= Earl Broady =

American judge (1904–1992)

Earl Clifford Broady (1904–1992) was an American judge, attorney, police officer and pianist in Los Angeles. He joined the police department in 1927, later becoming Deputy D.A., and then a judge. Broady lead a jazz ensemble known as Broady's Hot Footers. Broady was hired as Chief Deputy District Attorney by District Attorney Evelle Younger. He was the first African American in upper management in the office. He was a highly respected judge who was regularly assigned high profile and complicated cases.

== Personal life ==
Broady once said, "I not only was born across the tracks. I was born on the wrong side of that place across the tracks." He began working as a janitor at age 13, and in his early years worked as a mail carrier, and was an accomplished pianist and a band leader. Later in life he was known for his philanthropy.

== Career ==
Broady joined the Los Angeles Police Department (LAPD) in 1927. He became one of the first African American police officers to be elevated to the rank of Lieutenant and Watch Commander at the Los Angeles Police Force.
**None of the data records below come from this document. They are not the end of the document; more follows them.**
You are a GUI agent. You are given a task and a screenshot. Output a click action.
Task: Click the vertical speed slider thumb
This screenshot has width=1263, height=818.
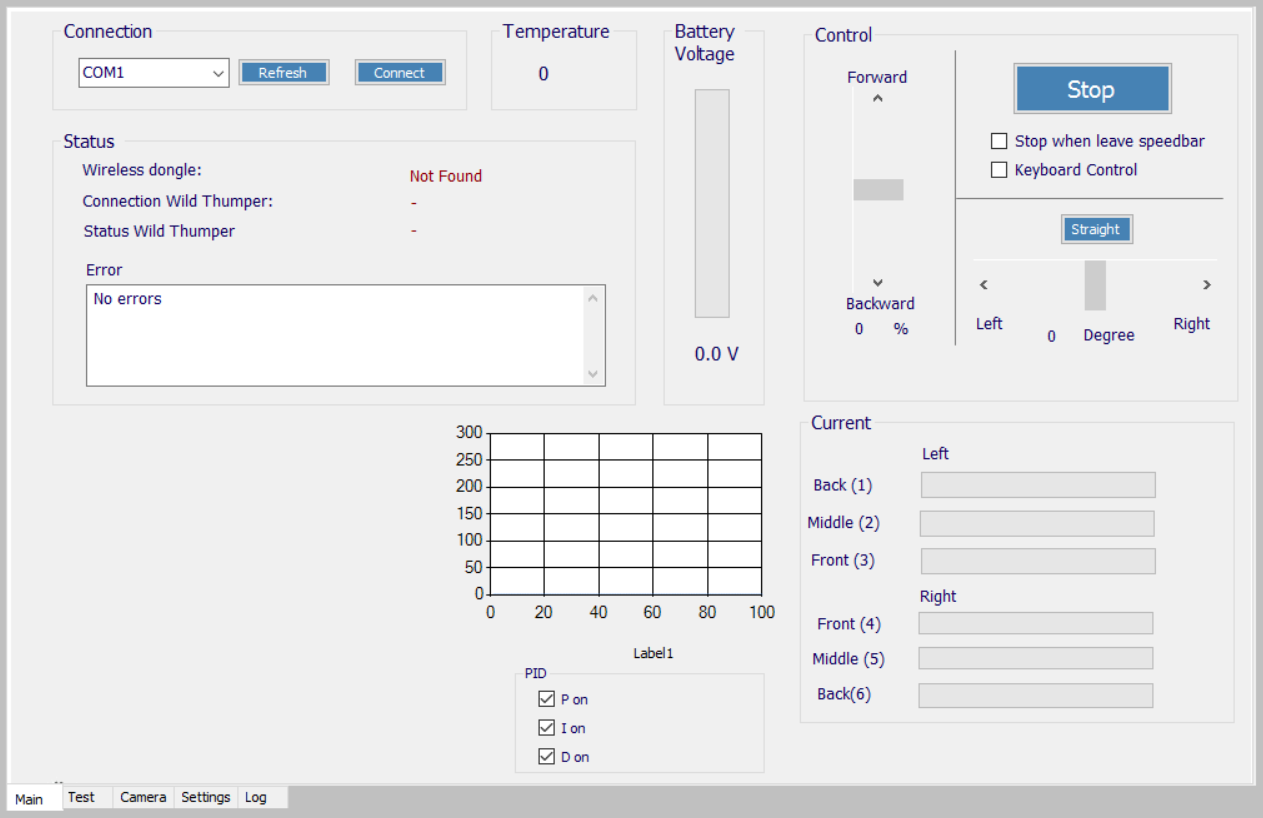pos(878,190)
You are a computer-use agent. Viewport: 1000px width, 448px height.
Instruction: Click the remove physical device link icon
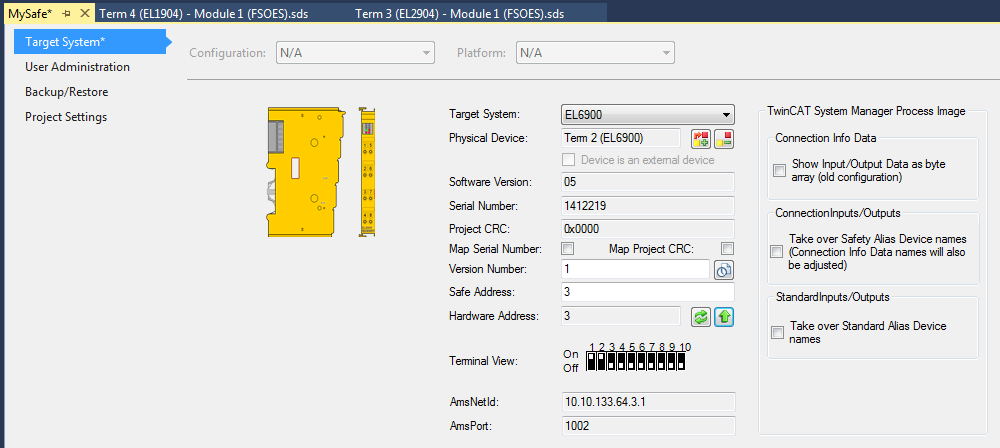coord(724,138)
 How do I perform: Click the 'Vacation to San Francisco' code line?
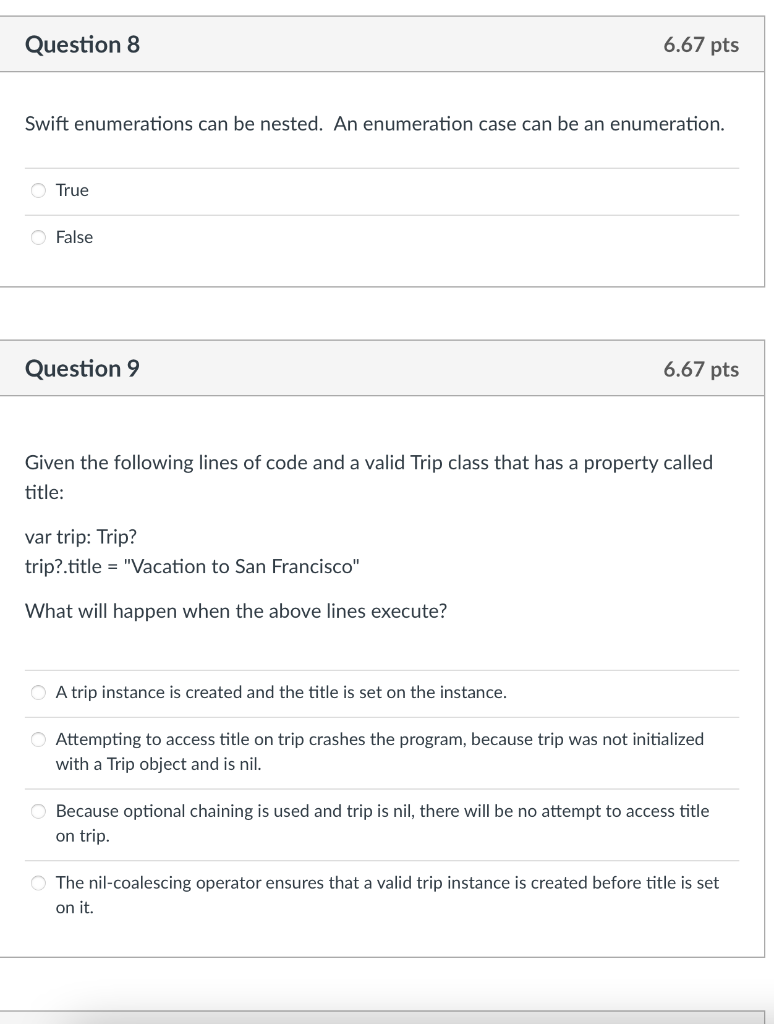coord(192,565)
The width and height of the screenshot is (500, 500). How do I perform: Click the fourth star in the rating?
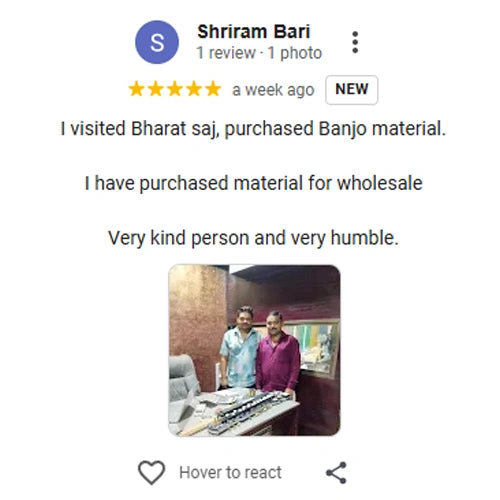[x=194, y=89]
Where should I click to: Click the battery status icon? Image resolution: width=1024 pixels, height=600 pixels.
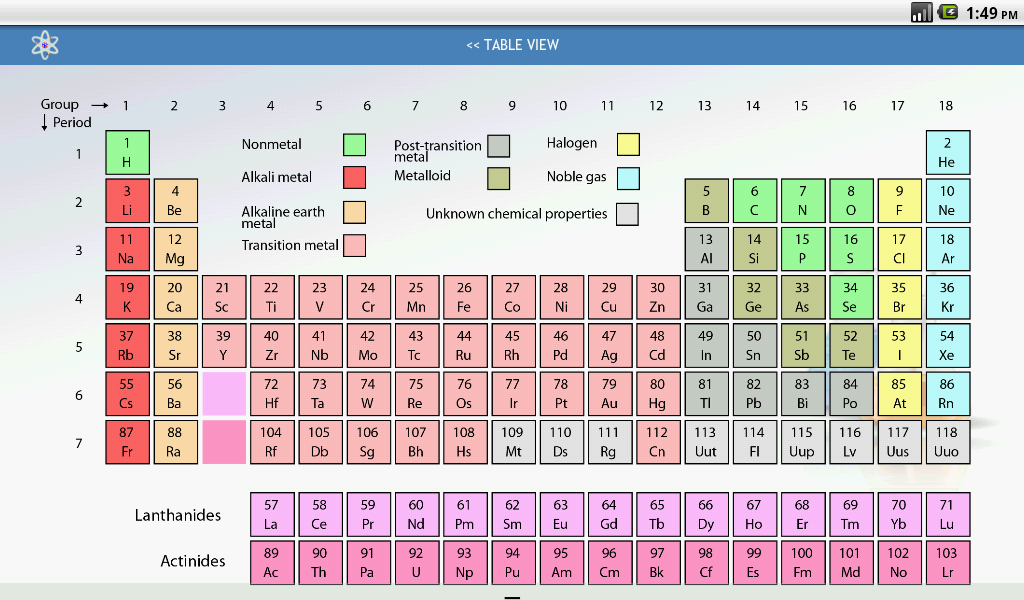pos(949,13)
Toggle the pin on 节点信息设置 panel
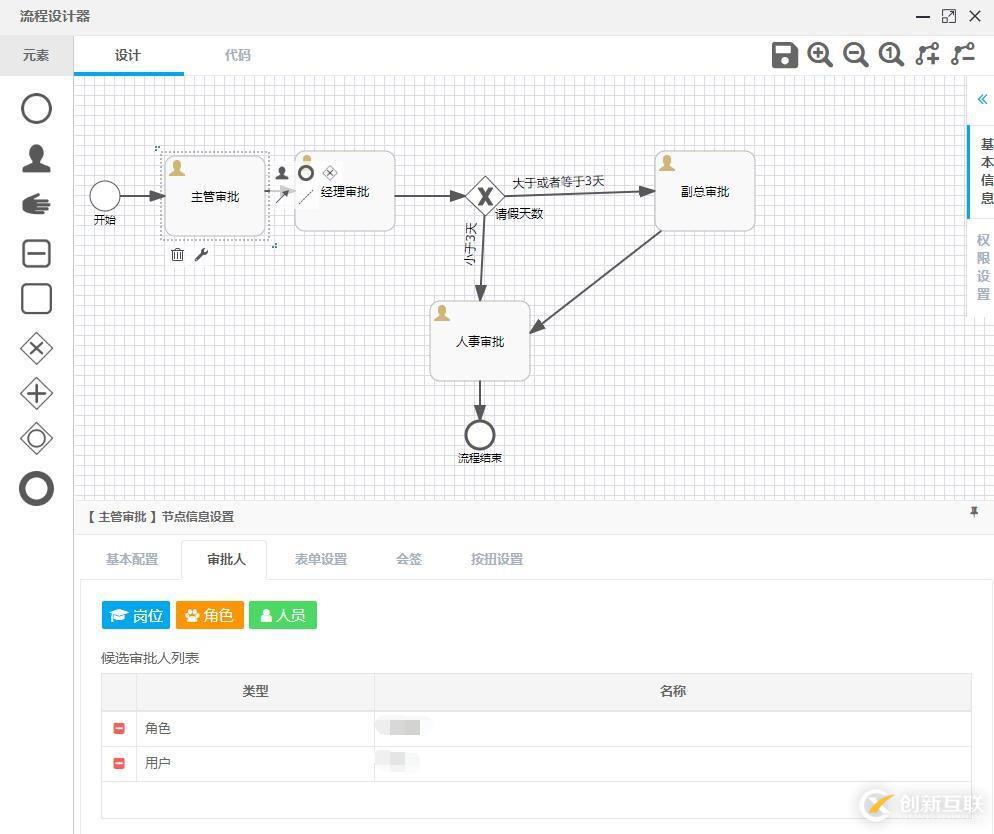 tap(975, 511)

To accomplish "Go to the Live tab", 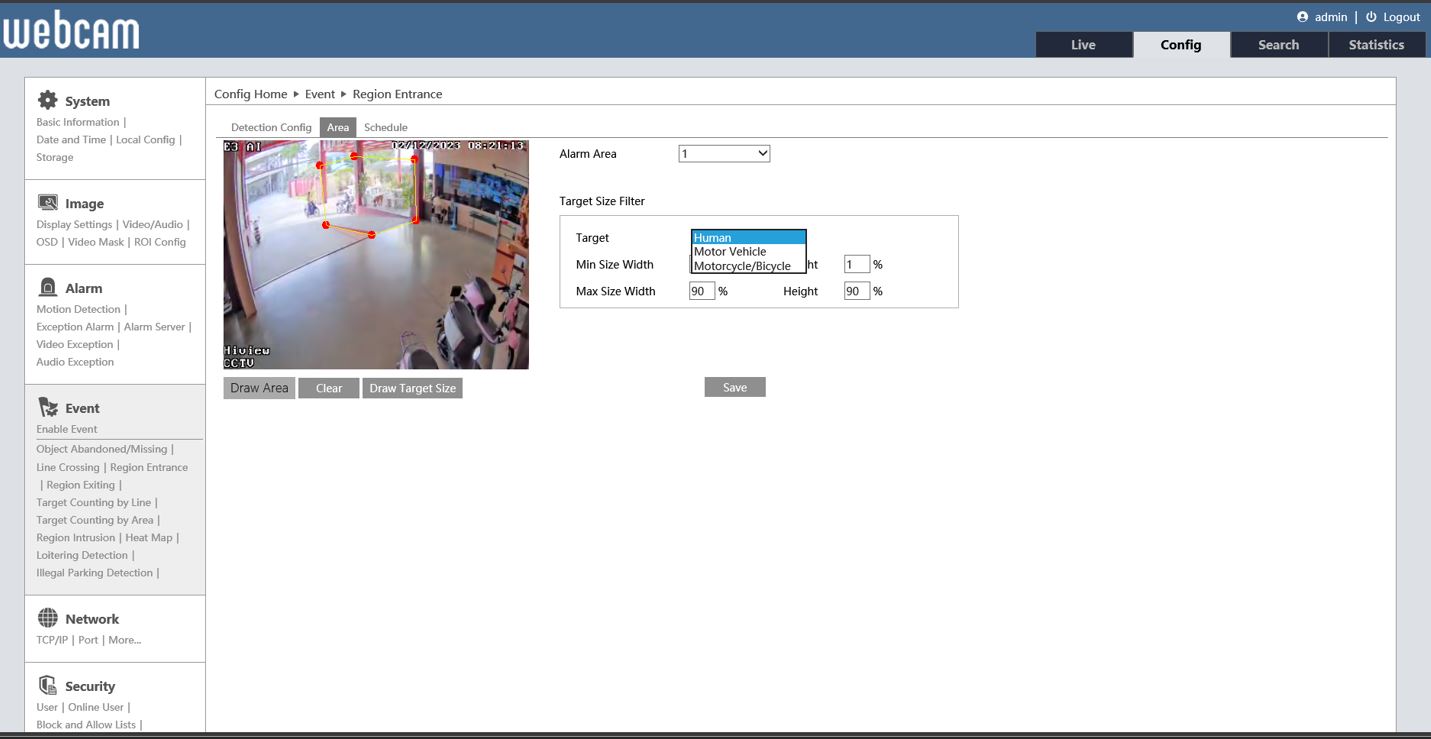I will [x=1083, y=45].
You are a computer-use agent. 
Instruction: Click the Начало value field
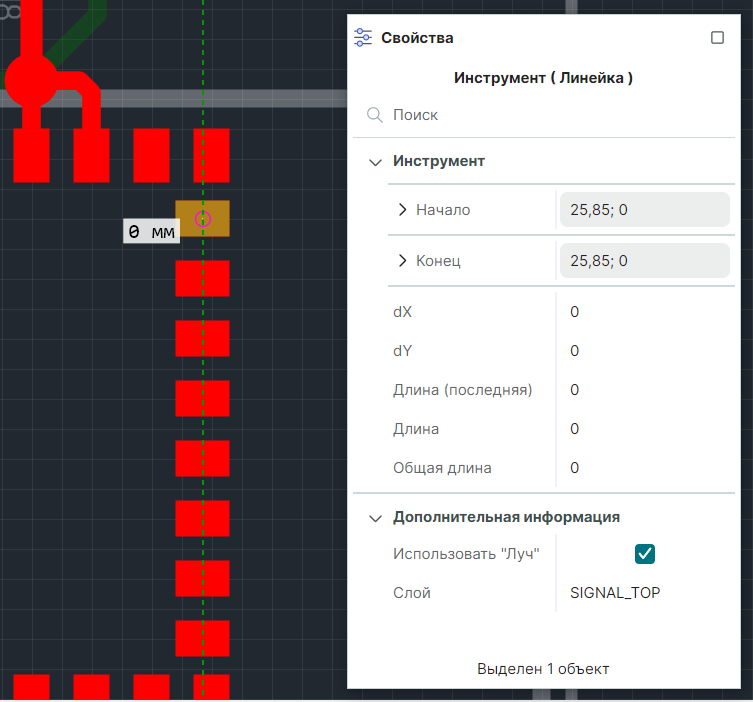[644, 210]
He attended night classes at University of Southern California (USC) and the Los Angeles College of Law, and in 1944 left the LAPD to practice law. He was later elected president of the Criminal Courts Bar Association of Los Angeles, and became Chief Deputy District Attorney for Los Angeles County.

He was appointed to be a judge on the Los Angeles Superior Court on June 7, 1965, where he served until his retirement in 1978. Judge Broady also served on the McCone Commission, which studied the causes behind the Watts riots.

He gave US$1 million to Howard University in honor of Los Angeles lawyer Curtis Cavielle Taylor in whose office Broady started his legal career.